Además de las razones relacionadas con la legitimidad que una nueva votación le daría a una versión reformada del Acuerdo o, lo que es lo mismo, con el déficit de legitimidad en que quedaría de adoptarse por una vía diferente a una refrendación, existen motivos estratégicos que, a mi juicio, justifican esta arriesgada alternativa. Parto del principio que es más eficiente (menos costoso, más probable) construir coaliciones que consensos, especialmente dado que varias de las propuestas que presentó el principal vocero del No, el Centro Democrático, son inviables y/o inaceptables para las partes y para la ciudadanía. (La búsqueda de la verdad y la reparación de las víctimas de todos los actores armados, por ejemplo, debería ser uno de las líneas rojas de la sociedad.) Esta actitud del CD desnuda a mi juicio su intención de vetar cualquier acuerdo posible y traiciona a los muchos votantes del No que de verdad quieren la paz. Ante ese panorama, entonces, una versión revisada del acuerdo no debería desgastarse en tratar de complacer al uribismo, lo cual es improductivo y también innecesario, sino buscar convencer a una mayoría de votantes lo más amplia posible.

Sabemos, por estudios como los que hemos hecho desde el Observatorio de la Democracia, que las principales objeciones de la población giran alrededor de los temas de justicia y de participación política de excombatientes.
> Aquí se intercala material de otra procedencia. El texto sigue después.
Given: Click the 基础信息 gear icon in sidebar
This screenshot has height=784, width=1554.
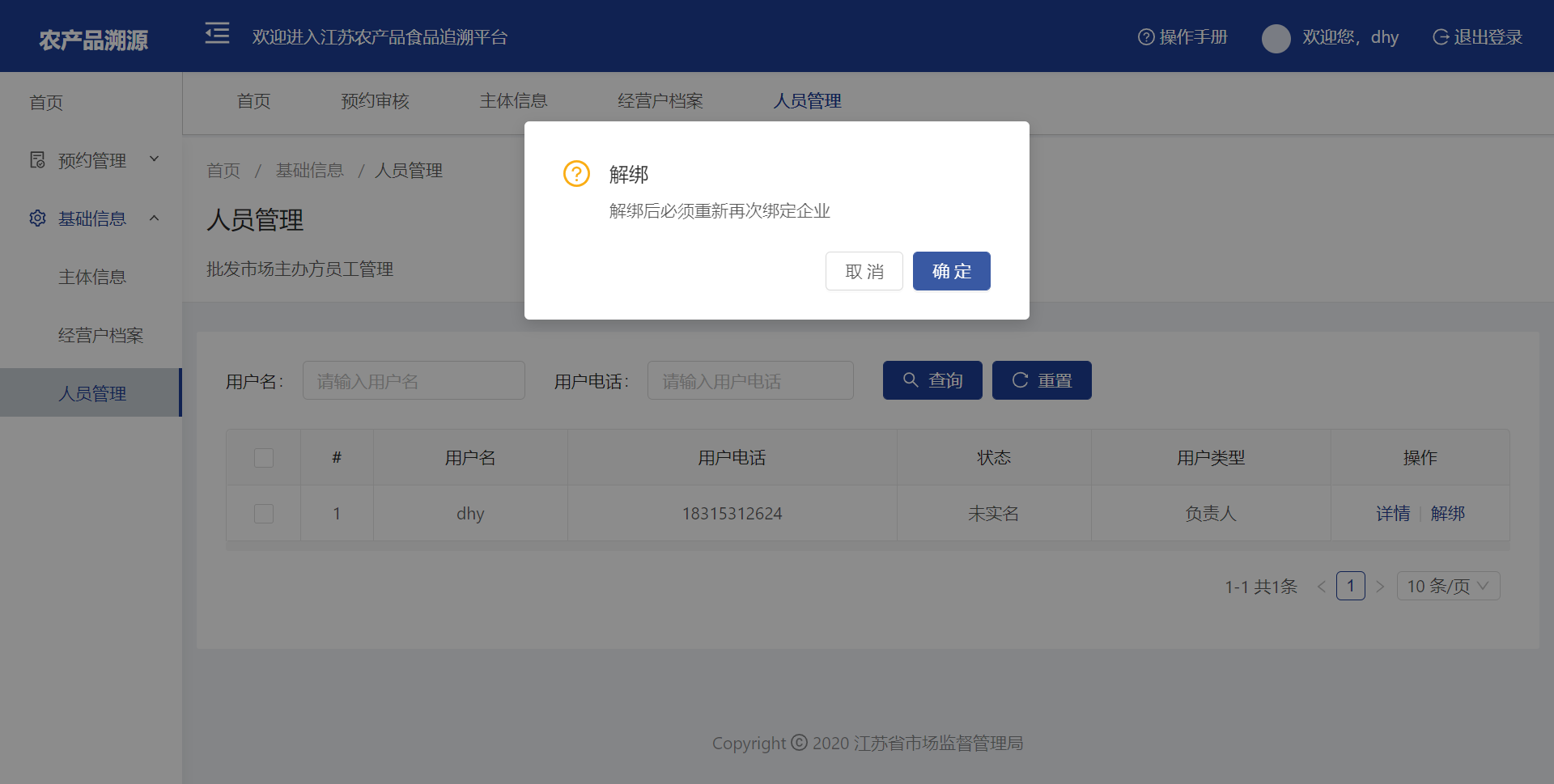Looking at the screenshot, I should click(37, 218).
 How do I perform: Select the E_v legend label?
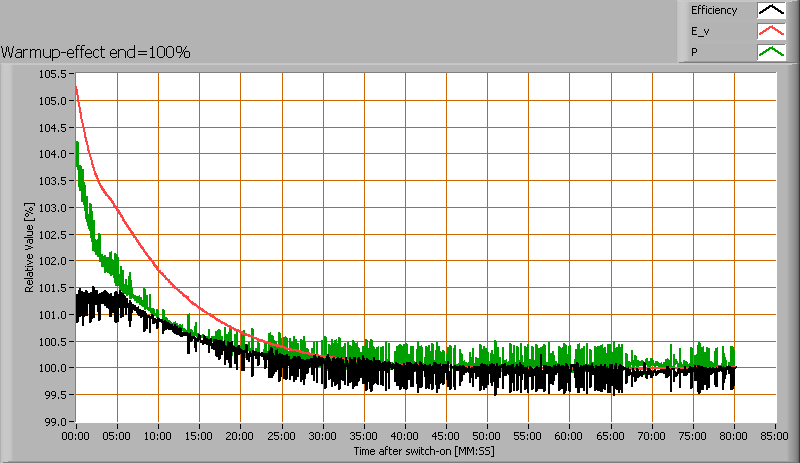pyautogui.click(x=700, y=32)
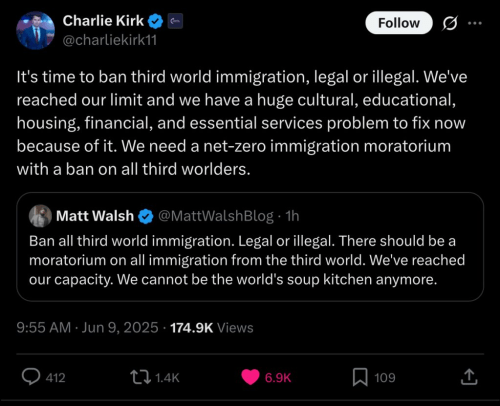
Task: Click the Grok slashed-circle icon
Action: (450, 23)
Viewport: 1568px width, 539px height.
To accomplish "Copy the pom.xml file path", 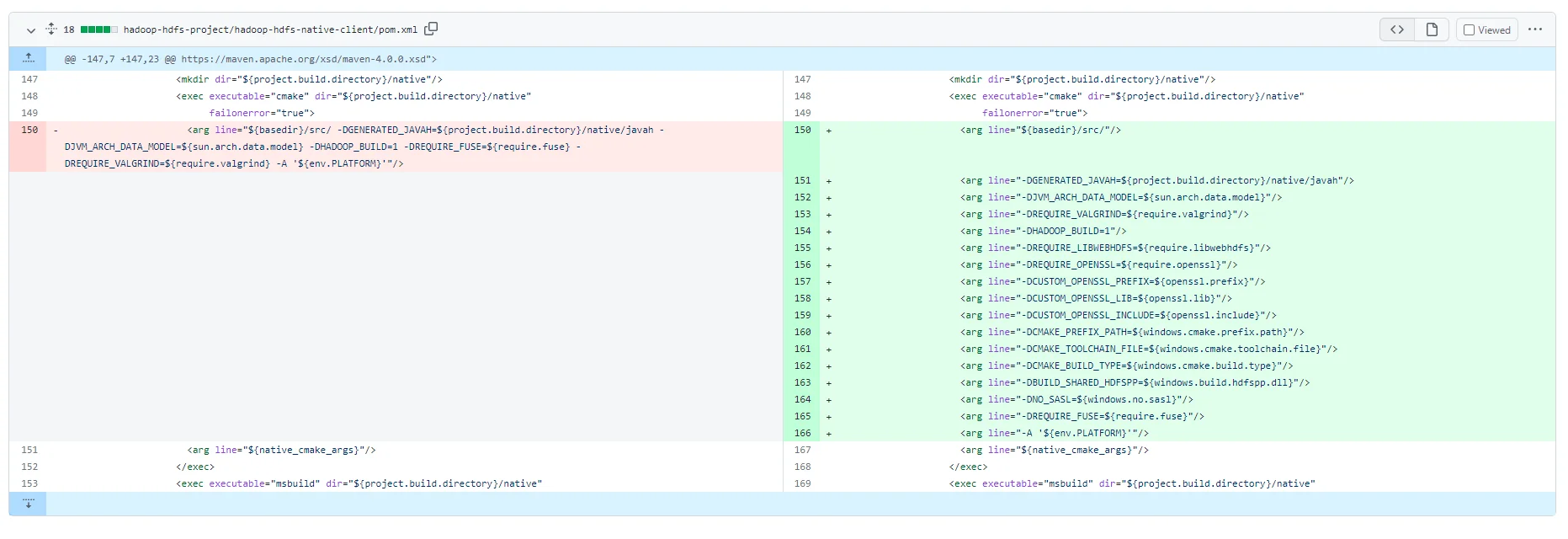I will pyautogui.click(x=431, y=29).
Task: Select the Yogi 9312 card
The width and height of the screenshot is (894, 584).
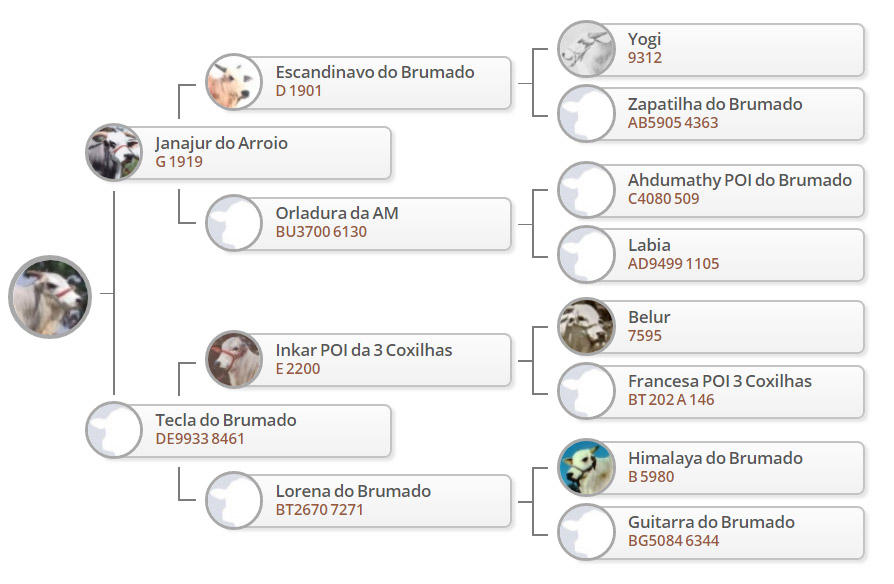Action: pos(711,49)
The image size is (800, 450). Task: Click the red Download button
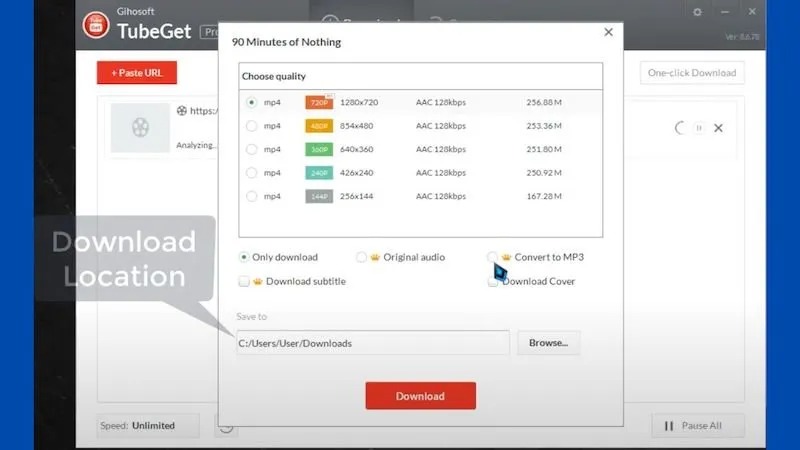click(420, 396)
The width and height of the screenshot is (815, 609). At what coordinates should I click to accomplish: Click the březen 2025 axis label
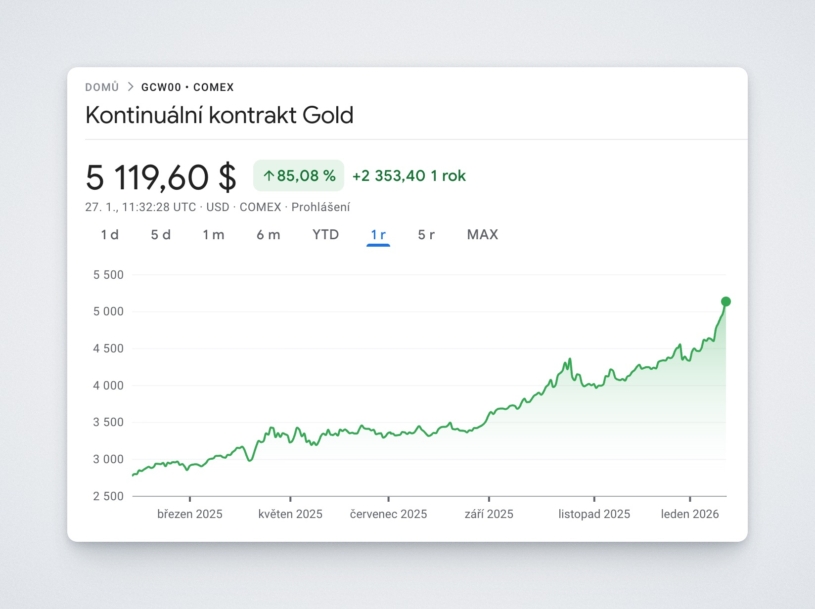point(190,514)
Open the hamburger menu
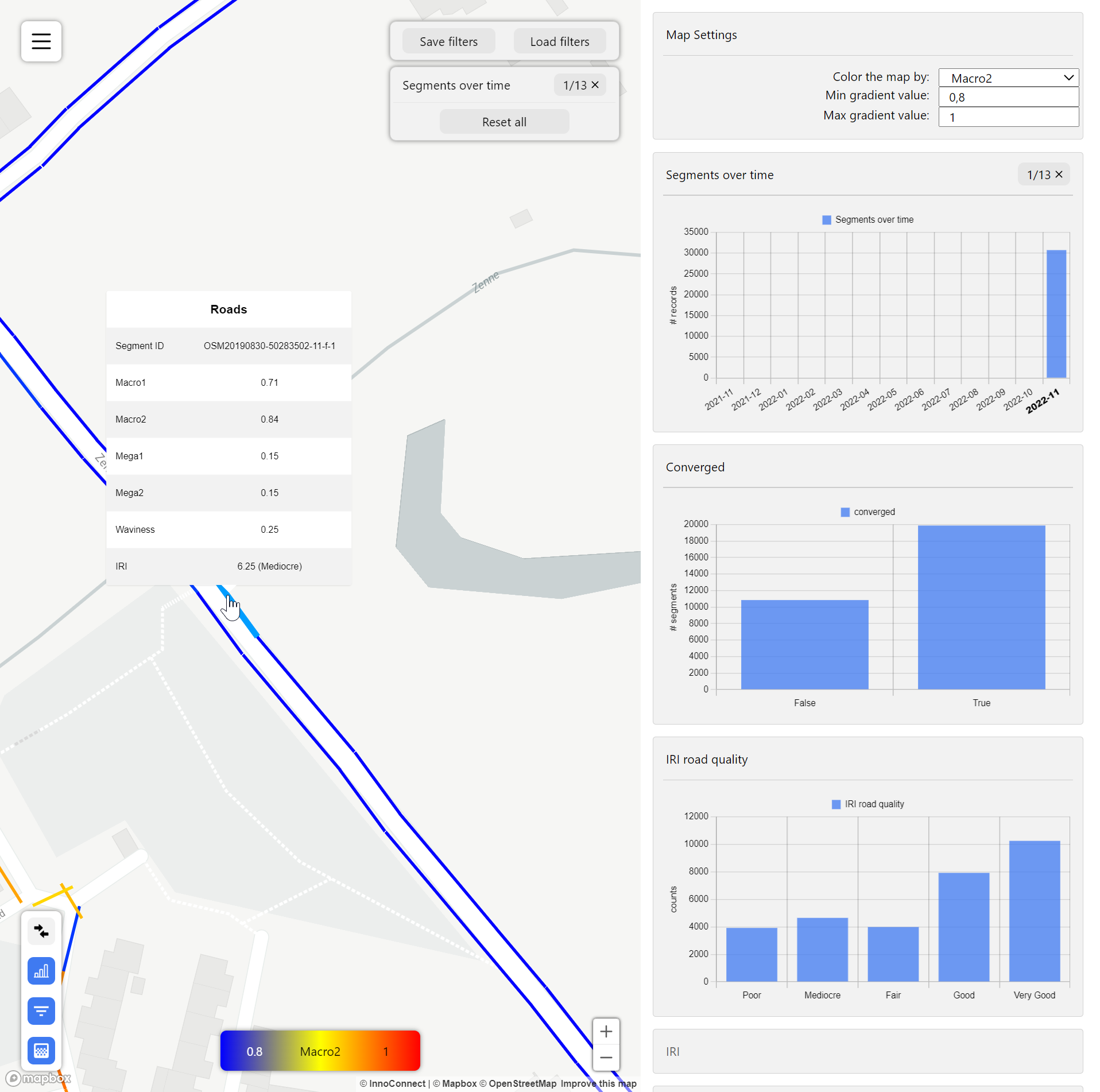 [x=41, y=41]
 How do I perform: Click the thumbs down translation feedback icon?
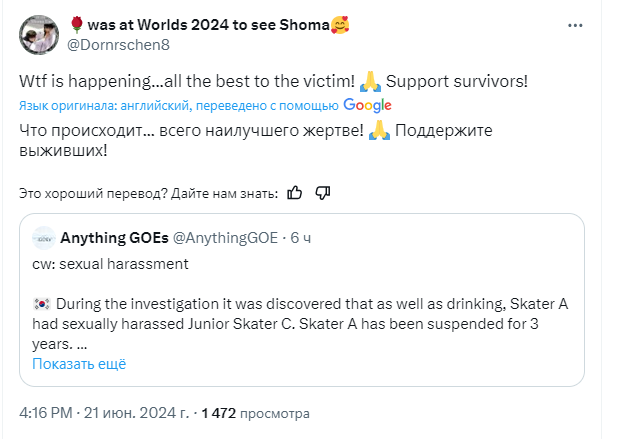point(322,192)
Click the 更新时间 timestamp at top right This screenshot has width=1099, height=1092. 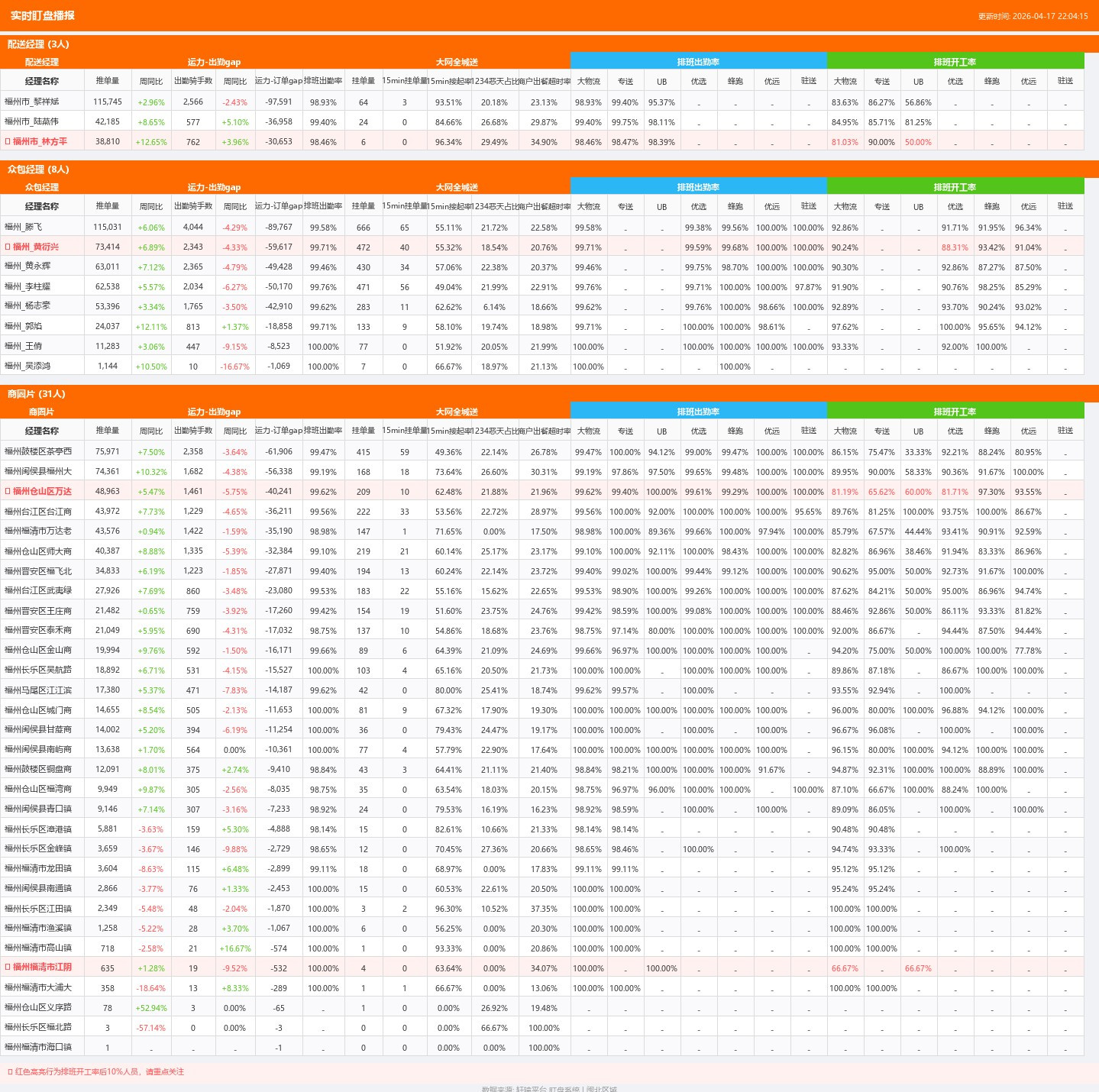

En el tema agrario, la mayoría de los ciudadanos apoyaría la restitución e incluso la redistribución de tierras. Los mecanismos de implementación del acuerdo (facultades extraordinarias, fast track, incorporación al bloque de constitucionalidad) constituyen una filigrana jurídica que, creo, no trasnocha demasiado al elector. Y, por el camino, algunos enemigos del proceso de paz hábilmente le entreveraron a su campaña prejuicios religiosos alrededor del embeleco de la “ideología de género” que poco tienen que ver con el acuerdo.

Si aceptamos entonces las premisas planteadas, el foco debe ser la ciudadanía y no las élites políticas. Y el reto, al menos desde la academia, es tratar de entender en el mayor detalle posible las razones de quienes votaron No el pasado 2 de octubre. Además de aventurar la difícil estimación de cuánto hay que modificar el acuerdo en materia de justicia y participación para que la coalición incluya a la vez a una mayoría calificada de ciudadanos y a las FARC, este reto implica tratar de responder preguntas empíricas tales como: ¿Qué porcentaje de quienes votaron No lo hicieron por razones religiosas? ¿Cuántos de éstos son cristianos evangélicos? (No creo que las iglesias cristianas hayan sido tan determinantes en el resultado del plebiscito; si el voto religioso inclinó la balanza en contra del acuerdo, la responsabilidad recae mucho más en la jerarquía católica.) ¿Qué porcentaje de quienes votaron NO lo hicieron engañados? ¿Qué porcentaje de los ciudadanos votaron y votarán siempre como les dice Uribe?

Además de mantener la movilización ciudadana que presione por un pronto acuerdo, tarea difícil pero muy importante, propongo entonces esta agenda colectiva de investigación que, creo, no da espera. De comprender bien las actitudes (temores, expectativas) de quienes votaron No el pasado 2 de octubre y, sobre todo, de exponer en qué estas actitudes no están bien representadas por quienes fungen como sus voceros, dependen la refrendación y eventual implementación de un nuevo acuerdo de paz con las FARC.